Some of this seems repetitive (such as the connection and network names), but it is more useful in complex setups. You can check out a few additional options by reading man bip.conf, but this basic setup will maintain a single user’s connections.

Connecting to Bip

With bip.conf configured, you will now need to create an SSL certificate and key to use as your remote connection credentials. From a command prompt, run openssl req -new -x509 -days 365 -nodes -out bip.pem -keyout bip.pem and copy the resulting bip.pem file into your ~/.bip directory.

Now, launch the Bip application with bip &. Bip will connect to your configured IRC servers and join the channels specified in your bip.conf file. But you are still not connected to Bip, so all of your nicks are mindless automata, sitting silently and unresponsive in your favorite channels. Whether or not that strikes anyone else as out-of-character is beside the point — assuming you want to talk, you will need to configure your IRC client app to connect to Bip.

On a local machine, you can use Irssi, XChat, or any other IRC client that supports SSL to connect to Bip. Because your Bip service is not a public IRC server, you will need to add it to your client app’s list of known networks. You can use localhost as the server name and 7778 as the TCP port. For the server password, use the Bip account password you provided to bipmkpw. Do not use the hash value stored in bip.conf.

You will also need to make sure you specify using a secure SSL connection for the network preferences, and configure it to accept an “invalid” (or unverified) SSL certificate. That is normally a bad idea, but because the certificate we created is solely for our use with Bip, we are personally assured of its authenticity.

IRC clients these days tend to come pre-loaded with dozens of public IRC networks, and it would be a bad idea to erase the listing for Freenode or another public service, so name your Bip proxy’s connection something distinctive, like BipProxy. Now you can hit “connect,” and the Bip proxy will open up your IRC networks and channels, each tagged with the name you specified in bip.conf to help you keep them straight.

Connecting to Bip … Remotely

Connecting locally is great, but the real value of Bip is that you can disconnect and reconnect from a non-local machine, with your IRC buddies none the wiser. For this, all we need to do is have a properly configured IRC client on the remote machine, and SSH.

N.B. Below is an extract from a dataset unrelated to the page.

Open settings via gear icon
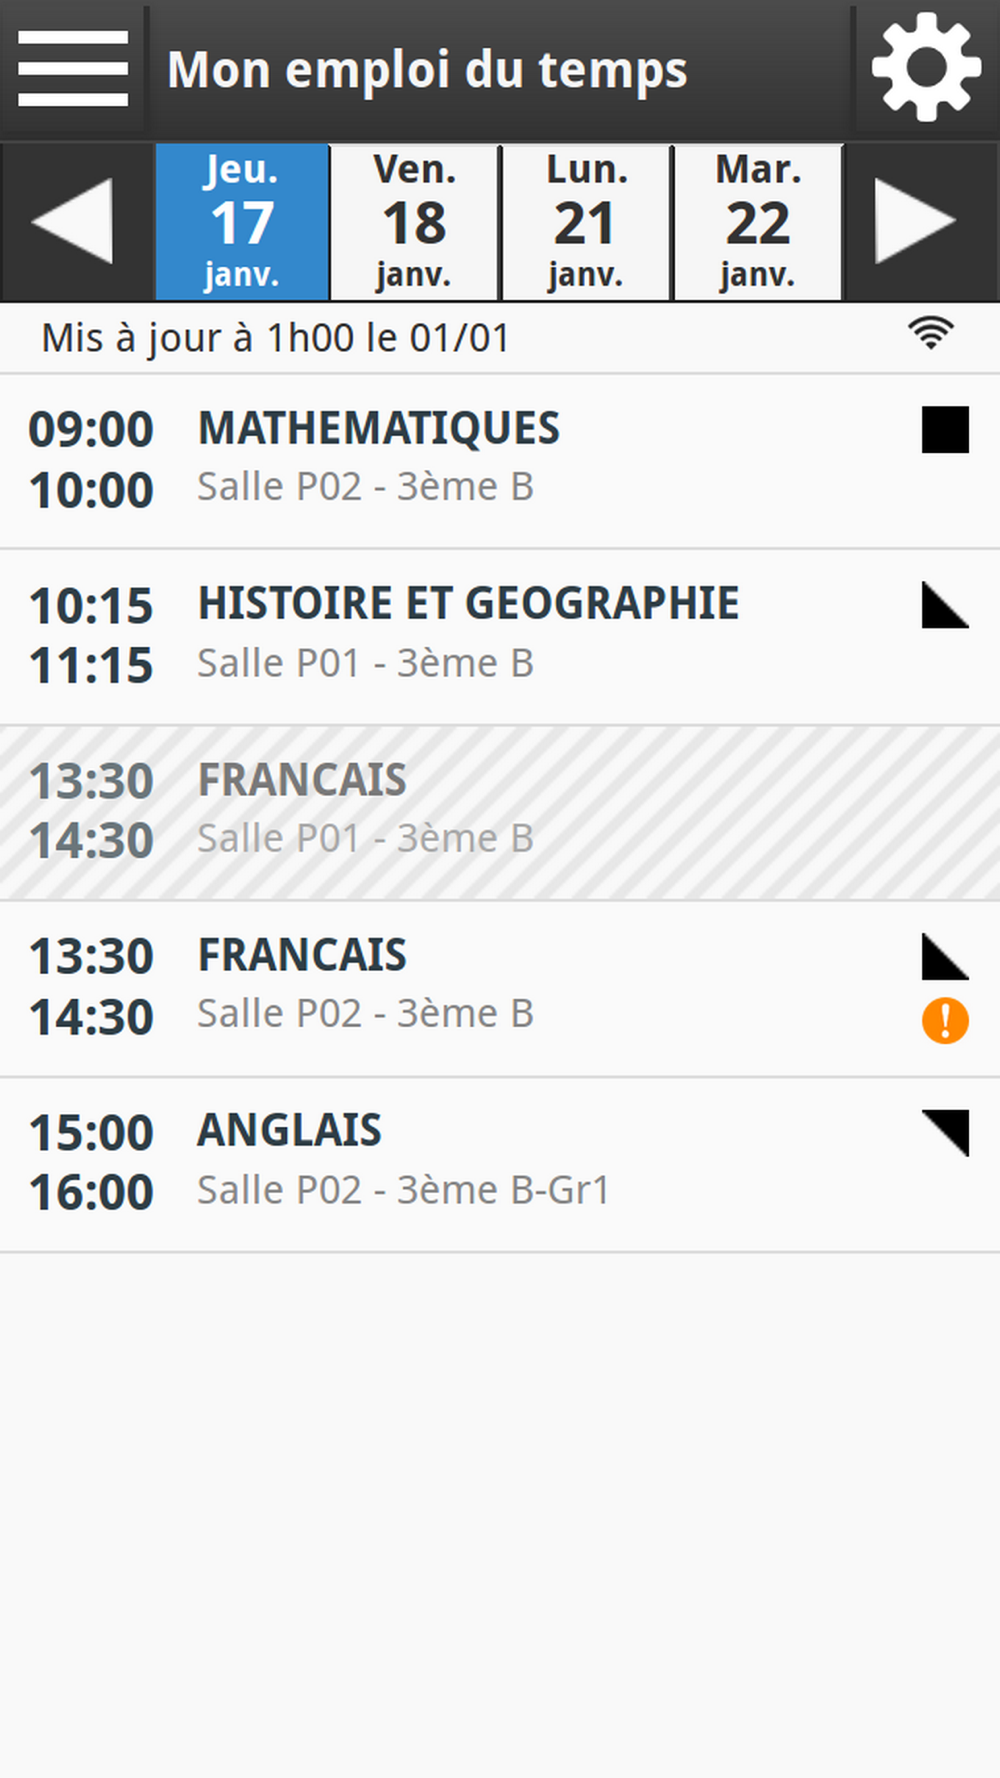The width and height of the screenshot is (1000, 1778). pyautogui.click(x=926, y=68)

Start an SSH tunnel from the remote machine back to the server where Bip is running. You can do this with OpenSSH by running ssh -NfL 7778:localhost:7778 theaddressofyourBipserver.com. The L switch starts a port-forwarding tunnel between TCP port 7778 on localhost and port 7778 on the Bip server. The f and N switches run the resulting tunnel in the background and tell it not to expect a remote command, respectively.

All this means that TCP port 7778 on the Bip server is now tunneled directly to port 7778 on the remote machine, so you can use the same IRC client configuration: a Bip “network” setup in the list of IRC servers, again configured to use your Bip account password. That has the advantage of not requiring a radically different client configuration for your remote machines.

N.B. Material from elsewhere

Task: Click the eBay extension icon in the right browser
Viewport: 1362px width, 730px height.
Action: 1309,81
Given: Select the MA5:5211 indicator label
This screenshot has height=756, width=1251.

On the other hand, it does require that your Bip server be publicly accessible by SSH. Of course, that is a far cry better than having it be publicly accessible as an IRC relay, but it may still be a limitation for people running Bip on home ISP connections rather than hosted servers.

The other down side is that you need to set up the SSH tunnel before you launch the IRC client on the remote machine. Best practices here vary; perhaps the simplest thing to do might be to open the SSH tunnel at login time — obviously there are security implications to that if you are not careful, but I am not aware of any IRC clients that can do the tunneling step for you. Perhaps there are a few; some can run scripts and plug-ins. If you have advice on that subject, please tell your fellow readers below.

In the meantime, becoming an omnipresent IRC denizen is probably enough fundamental change for one weekend. You’ve got to save some time to read through all of those replayed messages, after all.